Plasmin. This protease, found principally in the blood stream, is involved in the degradation of blood clots. There are several exciting things about this protease. First, unlike the preceding proteases, it can cut beta-amyloid even after it has started to clump together. Second, it is normally inhibited by another protein called PAI-1. This is important because plasmin can be easily activated by drugs that block the plasmin-PAI-1 interaction. Indeed, this very approach is being pursued by scientists at Wyeth, and they have shown that their drugs can slow Alzheimer’s disease in mice.
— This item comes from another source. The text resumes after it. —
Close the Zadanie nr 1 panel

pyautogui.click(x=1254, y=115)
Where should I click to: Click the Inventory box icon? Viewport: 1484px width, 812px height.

Matrix-metalloproteases (MMPs).
A mouthful, I know, but these are an important class of about 15 related proteases. Recent studies have shown that certain MMPs can cleave beta-amyloid, even after it has clumped together. As was true for plasmin, these proteases can be turned on and off, making it possible to develop drugs that do the same thing. A potential problem is that excessive MMP activity is associated with arthritis and cancer, making it potentially unwise to target these for the treatment of Alzheimer’s disease.

Angiotensin-converting enzyme (ACE).
This protease is involved in the regulation of blood pressure. It has recently been shown to cleave beta-amyloid in cells and in mice, and there is genetic evidence that implicates this protease in Alzheimer’s disease. Importantly, millions of people use ACE inhibitors, which could conceivably affect their risk for Alzheimer’s.

As you can see, this is already a long list of proteases, and unquestionably it will get longer still with further research. The longer, the better, of course, since any one of these proteases might hold the key to a cure for this mind-robbing disease.